GOAL OF THE EXERCISE: Please set down only the lines between the line containing "You are a GUI" and the end of the records, inclusive, exactly as they stand.

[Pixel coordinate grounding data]
== Segment start ==

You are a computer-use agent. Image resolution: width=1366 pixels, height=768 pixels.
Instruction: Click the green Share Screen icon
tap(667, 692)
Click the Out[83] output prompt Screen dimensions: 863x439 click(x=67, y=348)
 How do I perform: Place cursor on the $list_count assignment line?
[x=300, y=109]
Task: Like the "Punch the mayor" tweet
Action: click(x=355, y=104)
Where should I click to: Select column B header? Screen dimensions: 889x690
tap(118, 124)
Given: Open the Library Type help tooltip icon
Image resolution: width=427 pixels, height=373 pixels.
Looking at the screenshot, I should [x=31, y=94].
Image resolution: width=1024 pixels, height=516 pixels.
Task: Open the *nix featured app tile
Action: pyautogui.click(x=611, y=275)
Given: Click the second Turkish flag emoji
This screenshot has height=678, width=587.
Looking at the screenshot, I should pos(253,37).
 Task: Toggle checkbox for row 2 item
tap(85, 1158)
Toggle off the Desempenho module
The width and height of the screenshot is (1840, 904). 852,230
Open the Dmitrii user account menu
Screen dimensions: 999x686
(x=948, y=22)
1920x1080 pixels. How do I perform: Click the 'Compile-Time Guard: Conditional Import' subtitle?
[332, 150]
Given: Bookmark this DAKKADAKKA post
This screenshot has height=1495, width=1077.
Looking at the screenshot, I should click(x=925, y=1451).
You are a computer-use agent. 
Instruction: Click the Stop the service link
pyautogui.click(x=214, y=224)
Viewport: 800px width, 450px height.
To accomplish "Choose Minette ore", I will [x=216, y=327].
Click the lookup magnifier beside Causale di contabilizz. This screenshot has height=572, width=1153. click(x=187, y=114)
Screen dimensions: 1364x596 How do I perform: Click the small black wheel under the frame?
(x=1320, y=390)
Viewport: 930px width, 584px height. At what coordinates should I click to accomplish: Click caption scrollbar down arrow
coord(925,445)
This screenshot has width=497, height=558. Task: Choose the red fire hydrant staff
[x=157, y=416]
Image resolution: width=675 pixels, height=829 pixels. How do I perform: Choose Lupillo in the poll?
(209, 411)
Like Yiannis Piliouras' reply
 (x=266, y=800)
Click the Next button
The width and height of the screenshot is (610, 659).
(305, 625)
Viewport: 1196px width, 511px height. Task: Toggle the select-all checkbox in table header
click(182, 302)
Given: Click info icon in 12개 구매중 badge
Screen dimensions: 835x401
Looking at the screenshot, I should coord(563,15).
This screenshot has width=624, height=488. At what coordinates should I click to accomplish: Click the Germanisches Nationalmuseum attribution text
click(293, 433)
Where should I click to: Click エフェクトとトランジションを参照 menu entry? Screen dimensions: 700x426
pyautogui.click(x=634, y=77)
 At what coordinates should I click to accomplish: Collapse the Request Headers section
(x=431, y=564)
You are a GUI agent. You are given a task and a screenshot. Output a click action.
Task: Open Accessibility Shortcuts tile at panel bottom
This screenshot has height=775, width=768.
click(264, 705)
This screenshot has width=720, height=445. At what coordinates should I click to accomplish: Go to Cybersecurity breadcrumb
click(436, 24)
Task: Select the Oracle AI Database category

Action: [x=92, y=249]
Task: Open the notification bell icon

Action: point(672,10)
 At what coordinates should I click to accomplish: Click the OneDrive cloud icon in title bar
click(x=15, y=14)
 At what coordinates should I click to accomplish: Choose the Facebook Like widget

== Segment end ==

RESULT OF THIS EXERCISE:
You are a GUI agent. You are given a task and a screenshot. Output a click action.
Task: Open Accessibility Shortcuts tile at panel bottom
This screenshot has height=775, width=768.
click(264, 705)
This screenshot has width=720, height=445. At what coordinates should I click to accomplish: Go to Cybersecurity breadcrumb
click(436, 24)
Task: Select the Oracle AI Database category

Action: [x=92, y=249]
Task: Open the notification bell icon

Action: point(672,10)
 At what coordinates should I click to accomplish: Click the OneDrive cloud icon in title bar
click(x=15, y=14)
 At what coordinates should I click to accomplish: Choose the Facebook Like widget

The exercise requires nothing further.